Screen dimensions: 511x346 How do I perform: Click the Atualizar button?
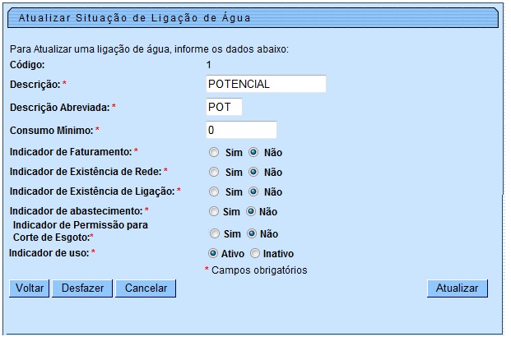[x=458, y=288]
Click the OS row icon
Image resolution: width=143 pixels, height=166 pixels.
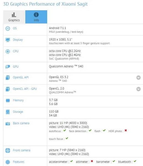[x=8, y=29]
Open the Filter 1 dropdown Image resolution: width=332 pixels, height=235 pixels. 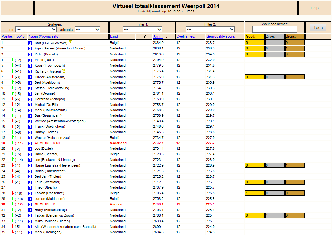tap(142, 29)
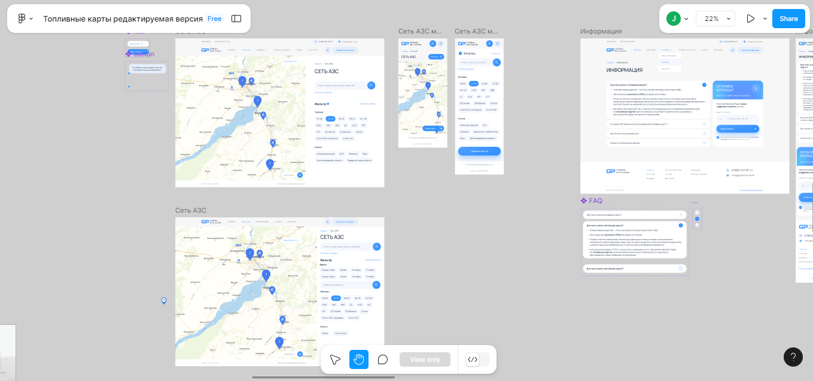Screen dimensions: 813x381
Task: Open the 22% zoom dropdown
Action: pyautogui.click(x=715, y=19)
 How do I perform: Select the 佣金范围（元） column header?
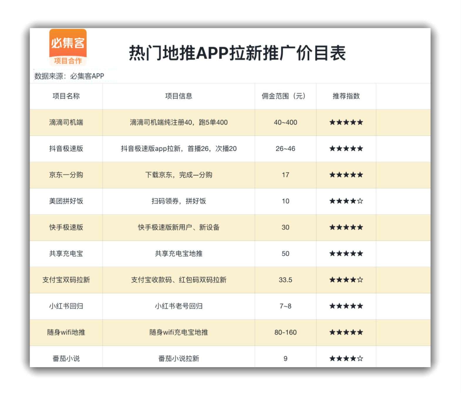(x=285, y=96)
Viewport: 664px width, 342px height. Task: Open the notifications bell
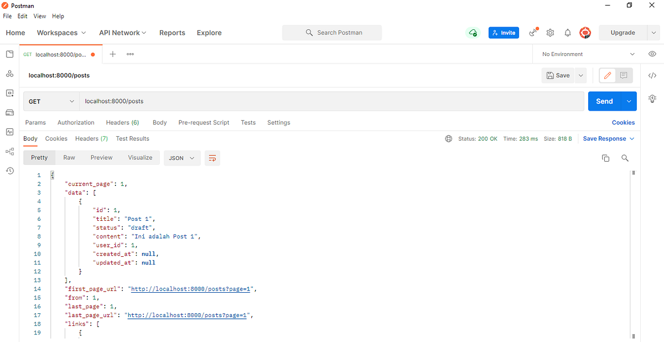point(567,33)
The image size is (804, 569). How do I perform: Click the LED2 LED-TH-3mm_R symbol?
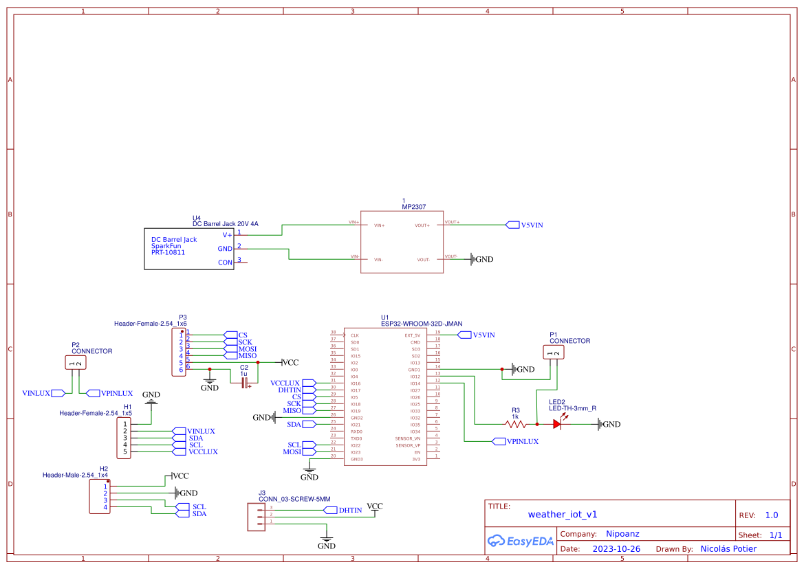[x=556, y=424]
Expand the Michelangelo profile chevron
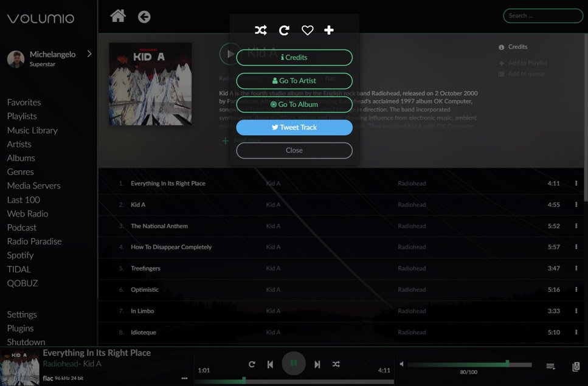 coord(89,53)
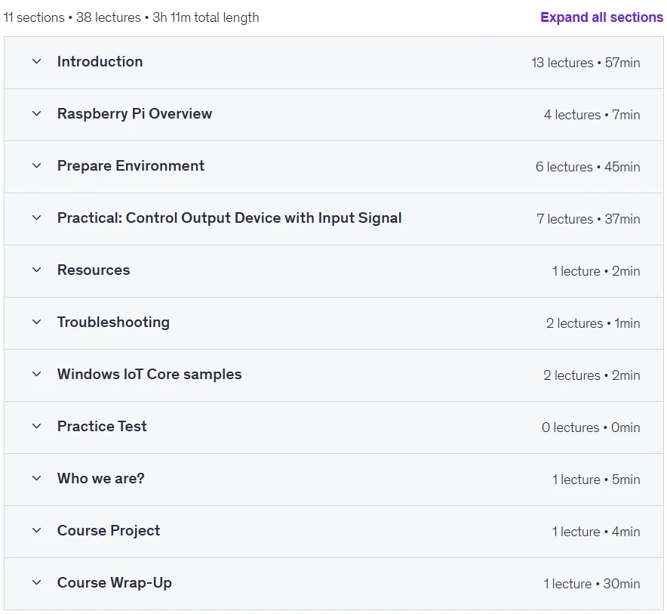This screenshot has width=667, height=614.
Task: Click the Troubleshooting section heading
Action: (113, 322)
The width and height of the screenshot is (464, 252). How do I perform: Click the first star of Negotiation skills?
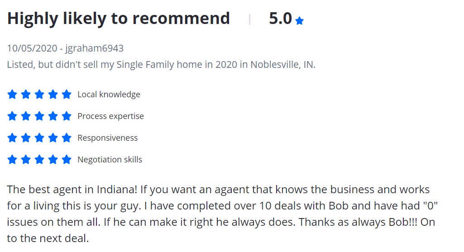(12, 159)
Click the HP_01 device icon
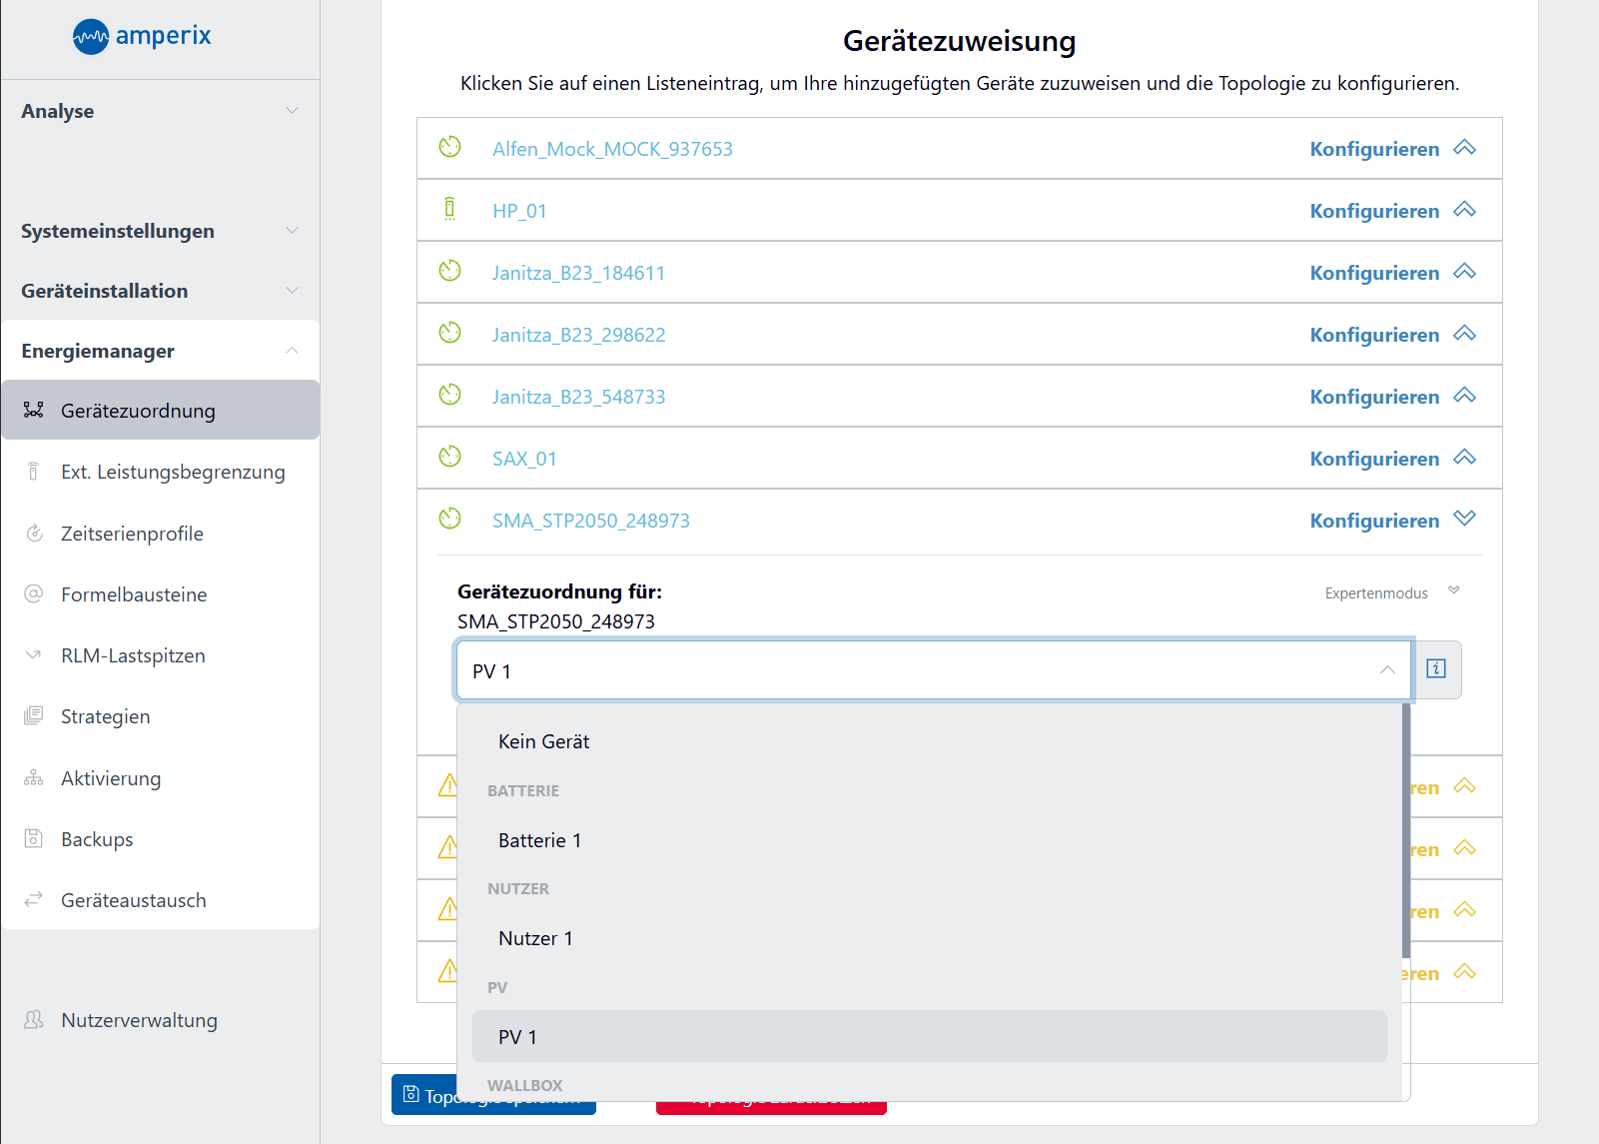1599x1144 pixels. (449, 210)
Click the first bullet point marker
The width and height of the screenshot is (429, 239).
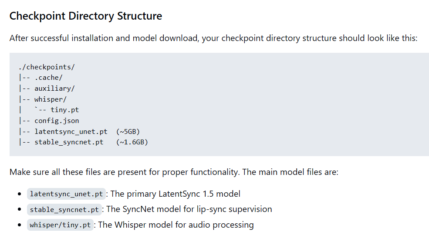tap(20, 194)
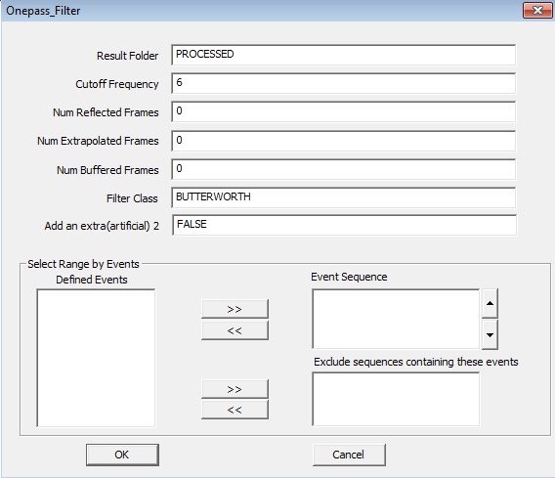The width and height of the screenshot is (555, 478).
Task: Select the Add an extra(artificial) FALSE field
Action: pos(344,225)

- - -

• [WHAT TO PRODUCE]: Rewrite the part of the entries that opens with the line containing "How do I perform: Select" and closes with the line containing "[x=556, y=424]", swapping "notifications bell" for "alerts icon" and keeping everything else the same. Leave the pictures out of your answer.

• [SOLUTION BELOW]:
 How do I perform: Select the 佣金范围（元） column header?
(x=285, y=96)
Viewport: 664px width, 342px height. Task: Open the alerts icon
point(567,33)
The image size is (804, 569). How do I perform: Click the LED2 LED-TH-3mm_R symbol?
[x=556, y=424]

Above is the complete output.